• _What the exercise asks_
Please repeat, from the entries that follow, the lines from the one containing "This screenshot has height=512, width=384." through the one containing "You are a computer-use agent. Viewport: 1209px" exactly, adding nothing.

• _Data extracts_

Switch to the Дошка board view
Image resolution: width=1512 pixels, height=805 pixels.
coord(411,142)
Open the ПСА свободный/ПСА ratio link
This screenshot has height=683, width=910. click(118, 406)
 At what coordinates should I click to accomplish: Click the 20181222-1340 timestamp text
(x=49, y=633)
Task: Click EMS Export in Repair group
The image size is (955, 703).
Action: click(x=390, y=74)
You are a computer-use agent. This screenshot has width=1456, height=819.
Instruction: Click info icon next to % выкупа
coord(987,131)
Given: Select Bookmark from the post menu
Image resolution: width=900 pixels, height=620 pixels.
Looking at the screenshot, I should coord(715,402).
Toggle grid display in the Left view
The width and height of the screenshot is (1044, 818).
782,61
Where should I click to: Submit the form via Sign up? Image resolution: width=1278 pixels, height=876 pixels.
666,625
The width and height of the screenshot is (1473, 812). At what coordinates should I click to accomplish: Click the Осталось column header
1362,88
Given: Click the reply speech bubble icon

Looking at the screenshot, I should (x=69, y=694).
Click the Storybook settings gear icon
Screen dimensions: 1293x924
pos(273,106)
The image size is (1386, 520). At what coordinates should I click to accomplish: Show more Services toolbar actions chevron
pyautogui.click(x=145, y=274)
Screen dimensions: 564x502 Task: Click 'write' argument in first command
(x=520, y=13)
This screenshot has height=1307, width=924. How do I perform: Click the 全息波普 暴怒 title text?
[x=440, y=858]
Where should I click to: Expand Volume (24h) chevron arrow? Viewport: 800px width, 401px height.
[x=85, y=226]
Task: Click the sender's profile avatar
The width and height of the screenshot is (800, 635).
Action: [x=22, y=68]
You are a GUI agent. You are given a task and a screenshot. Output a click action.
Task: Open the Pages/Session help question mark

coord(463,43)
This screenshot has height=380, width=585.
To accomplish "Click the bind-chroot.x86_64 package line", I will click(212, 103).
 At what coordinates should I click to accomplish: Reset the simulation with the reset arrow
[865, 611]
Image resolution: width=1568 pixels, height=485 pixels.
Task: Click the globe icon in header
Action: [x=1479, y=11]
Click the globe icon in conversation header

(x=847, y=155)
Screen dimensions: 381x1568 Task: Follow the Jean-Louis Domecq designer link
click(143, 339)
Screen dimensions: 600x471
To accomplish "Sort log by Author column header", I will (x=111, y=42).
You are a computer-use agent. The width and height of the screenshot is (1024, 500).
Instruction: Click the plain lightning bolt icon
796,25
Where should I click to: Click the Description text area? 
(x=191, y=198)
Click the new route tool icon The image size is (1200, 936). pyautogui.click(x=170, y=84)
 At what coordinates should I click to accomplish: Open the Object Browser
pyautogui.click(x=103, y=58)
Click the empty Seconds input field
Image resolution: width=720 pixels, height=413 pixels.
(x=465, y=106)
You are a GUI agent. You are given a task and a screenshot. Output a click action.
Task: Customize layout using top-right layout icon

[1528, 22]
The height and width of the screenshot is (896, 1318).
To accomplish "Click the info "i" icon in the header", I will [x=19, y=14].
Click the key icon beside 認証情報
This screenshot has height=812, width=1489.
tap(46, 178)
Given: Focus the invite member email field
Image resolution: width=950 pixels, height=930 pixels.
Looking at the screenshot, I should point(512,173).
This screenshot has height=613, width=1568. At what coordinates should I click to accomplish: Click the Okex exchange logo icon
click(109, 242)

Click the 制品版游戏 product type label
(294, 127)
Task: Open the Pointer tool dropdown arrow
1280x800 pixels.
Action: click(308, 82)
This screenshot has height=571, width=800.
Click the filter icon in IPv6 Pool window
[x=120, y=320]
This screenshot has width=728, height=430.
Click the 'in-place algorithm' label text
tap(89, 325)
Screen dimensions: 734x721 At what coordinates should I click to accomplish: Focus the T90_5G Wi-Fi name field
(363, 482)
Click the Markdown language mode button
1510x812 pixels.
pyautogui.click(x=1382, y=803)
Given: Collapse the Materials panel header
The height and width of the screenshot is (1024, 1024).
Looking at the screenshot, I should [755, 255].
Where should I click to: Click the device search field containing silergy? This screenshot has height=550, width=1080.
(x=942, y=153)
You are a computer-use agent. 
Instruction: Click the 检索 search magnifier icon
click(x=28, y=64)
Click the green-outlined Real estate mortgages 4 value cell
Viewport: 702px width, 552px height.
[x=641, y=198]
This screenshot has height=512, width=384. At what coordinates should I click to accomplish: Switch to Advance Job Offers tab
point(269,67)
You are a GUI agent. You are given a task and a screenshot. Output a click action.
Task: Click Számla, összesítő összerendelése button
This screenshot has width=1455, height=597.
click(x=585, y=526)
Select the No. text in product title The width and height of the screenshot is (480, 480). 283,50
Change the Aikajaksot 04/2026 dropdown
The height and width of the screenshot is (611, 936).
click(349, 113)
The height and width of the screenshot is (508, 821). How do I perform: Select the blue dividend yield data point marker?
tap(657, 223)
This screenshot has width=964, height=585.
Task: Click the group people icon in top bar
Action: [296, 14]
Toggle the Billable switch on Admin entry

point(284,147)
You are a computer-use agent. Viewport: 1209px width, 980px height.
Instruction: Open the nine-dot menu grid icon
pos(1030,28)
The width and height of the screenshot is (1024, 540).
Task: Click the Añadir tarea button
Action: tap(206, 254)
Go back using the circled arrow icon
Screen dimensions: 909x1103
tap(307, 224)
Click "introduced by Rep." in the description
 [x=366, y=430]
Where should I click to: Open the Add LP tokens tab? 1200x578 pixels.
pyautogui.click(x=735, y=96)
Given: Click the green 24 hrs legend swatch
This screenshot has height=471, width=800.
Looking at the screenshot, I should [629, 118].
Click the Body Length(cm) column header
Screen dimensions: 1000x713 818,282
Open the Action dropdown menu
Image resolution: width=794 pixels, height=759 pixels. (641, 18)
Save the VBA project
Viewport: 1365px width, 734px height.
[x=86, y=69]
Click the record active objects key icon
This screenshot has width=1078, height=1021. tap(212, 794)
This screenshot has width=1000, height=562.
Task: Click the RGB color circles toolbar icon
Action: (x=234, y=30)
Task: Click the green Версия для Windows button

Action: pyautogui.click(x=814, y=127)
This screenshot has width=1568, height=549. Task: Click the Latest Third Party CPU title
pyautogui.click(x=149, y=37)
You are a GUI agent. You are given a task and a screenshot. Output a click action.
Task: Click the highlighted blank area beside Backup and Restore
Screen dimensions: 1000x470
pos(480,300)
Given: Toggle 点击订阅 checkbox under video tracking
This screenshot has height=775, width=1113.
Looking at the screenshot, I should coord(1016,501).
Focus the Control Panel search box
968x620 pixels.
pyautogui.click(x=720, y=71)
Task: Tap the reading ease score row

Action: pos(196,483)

• _Your response_
This screenshot has height=512, width=384. At what coordinates should I click to accomplish: Switch to Advance Job Offers tab
point(269,67)
You are a GUI agent. You are given a task and a screenshot. Output a click action.
Task: Click Számla, összesítő összerendelése button
This screenshot has width=1455, height=597.
click(x=585, y=526)
Select the No. text in product title The width and height of the screenshot is (480, 480). 283,50
Change the Aikajaksot 04/2026 dropdown
The height and width of the screenshot is (611, 936).
click(349, 113)
The height and width of the screenshot is (508, 821). How do I perform: Select the blue dividend yield data point marker?
tap(657, 223)
This screenshot has width=964, height=585.
Task: Click the group people icon in top bar
Action: [296, 14]
Toggle the Billable switch on Admin entry

point(284,147)
You are a computer-use agent. Viewport: 1209px width, 980px height.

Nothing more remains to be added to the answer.